Immunohistochemical studies of brains of individuals with AD, Down's syndrome, CAA, and HCHWA-D, have also revealed the co-localization of cystatin C with Aβ predominantly in amyloid-laden vascular walls, and in senile plaque cores of amyloid. The risk of cerebral hemorrhage increases when high levels of cystatin C are co-deposited with Aβ in cerebrovascular amyloid deposits. There are at least two indications that cystatin C is present in amyloid deposits composed of amyloid proteins, other than Aβ. An immunohistochemical study of the brain of a patient with familial cerebral amyloid angiopathy, British type, reveals staining with anti-cystatin C antibody, suggesting that cystatin C co-deposits with the amyloid peptide.
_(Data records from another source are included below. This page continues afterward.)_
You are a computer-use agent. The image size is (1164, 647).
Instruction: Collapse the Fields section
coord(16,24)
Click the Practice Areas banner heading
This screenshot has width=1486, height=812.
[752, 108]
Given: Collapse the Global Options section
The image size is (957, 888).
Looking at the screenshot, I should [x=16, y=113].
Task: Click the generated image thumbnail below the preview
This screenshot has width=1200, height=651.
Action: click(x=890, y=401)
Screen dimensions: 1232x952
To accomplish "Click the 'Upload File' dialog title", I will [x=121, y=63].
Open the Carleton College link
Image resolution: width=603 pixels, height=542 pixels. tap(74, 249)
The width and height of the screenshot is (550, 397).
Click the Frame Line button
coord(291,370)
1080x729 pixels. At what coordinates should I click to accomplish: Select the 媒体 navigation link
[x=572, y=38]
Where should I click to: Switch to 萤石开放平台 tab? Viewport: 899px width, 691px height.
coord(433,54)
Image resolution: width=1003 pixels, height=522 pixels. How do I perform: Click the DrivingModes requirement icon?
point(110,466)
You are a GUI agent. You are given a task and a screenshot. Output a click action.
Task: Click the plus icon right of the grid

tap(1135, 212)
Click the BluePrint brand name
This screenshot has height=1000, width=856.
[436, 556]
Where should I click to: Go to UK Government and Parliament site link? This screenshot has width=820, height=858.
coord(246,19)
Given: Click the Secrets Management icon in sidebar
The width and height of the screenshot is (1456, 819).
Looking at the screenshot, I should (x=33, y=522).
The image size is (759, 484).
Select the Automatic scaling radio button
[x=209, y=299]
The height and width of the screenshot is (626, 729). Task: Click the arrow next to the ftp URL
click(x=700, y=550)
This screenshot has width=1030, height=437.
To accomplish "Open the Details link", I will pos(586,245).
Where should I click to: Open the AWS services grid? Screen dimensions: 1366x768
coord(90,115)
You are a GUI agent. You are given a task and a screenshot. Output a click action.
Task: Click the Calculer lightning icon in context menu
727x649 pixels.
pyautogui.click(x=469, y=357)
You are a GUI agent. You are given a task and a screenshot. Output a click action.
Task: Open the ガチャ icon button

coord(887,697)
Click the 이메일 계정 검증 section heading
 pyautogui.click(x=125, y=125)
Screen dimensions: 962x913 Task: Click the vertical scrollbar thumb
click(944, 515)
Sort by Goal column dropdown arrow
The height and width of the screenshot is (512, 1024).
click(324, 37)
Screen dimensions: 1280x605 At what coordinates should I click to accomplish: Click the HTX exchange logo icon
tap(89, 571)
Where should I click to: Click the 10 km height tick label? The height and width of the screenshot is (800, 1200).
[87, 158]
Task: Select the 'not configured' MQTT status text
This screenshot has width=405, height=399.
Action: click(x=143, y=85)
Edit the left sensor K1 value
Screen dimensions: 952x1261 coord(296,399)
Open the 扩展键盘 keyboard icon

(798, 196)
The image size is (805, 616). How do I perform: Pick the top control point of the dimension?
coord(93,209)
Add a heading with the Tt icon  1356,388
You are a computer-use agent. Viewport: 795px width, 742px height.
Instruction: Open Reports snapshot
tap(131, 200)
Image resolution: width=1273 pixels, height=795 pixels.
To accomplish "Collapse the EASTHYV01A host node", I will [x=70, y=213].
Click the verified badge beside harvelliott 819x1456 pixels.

Furthermore, there is data showing staining with anti-cystatin C antibodies of amyloid deposits in patients with prion deposits such as GSS or CJD. Thus, cystatin C is a factor contributing to hemorrhage in patients with a variety of amyloid deposits in cerebral vasculature.
Furthermore, high concentrations of cystatin C cause hemorrhages in the absence of fibrillar deposits. High systemic concentrations of cystatin C were found in several human diseases, including diabetic nephropathy, hypertension, coronary heart disease and obesity, all conditions that are risk factors for intracerebral hemorrhage. The relationship between elevated circulatory cystatin C concentration and the risk for hemorrhage is supported by the occurrence of hemorrhages in cystatin C transgenic mouse lines, generated in the laboratory. Thus, cystatin C can also contribute or cause stroke, in the absence of amyloid deposition.
Accordingly, there is a need for a method and composition for inhibiting amyloid fibril formation. Amyloid fibril formation is inhibited by cystatin C or other similar peptide. Therefore, there is also a need for compositions that mimic cystatin C or a fragment of cystatin C capable of inhibiting or preventing fibril formation and/or deposition. Additionally, there is a need for a substance, composition, and method of treatment for preventing and/or treating hemorrhages.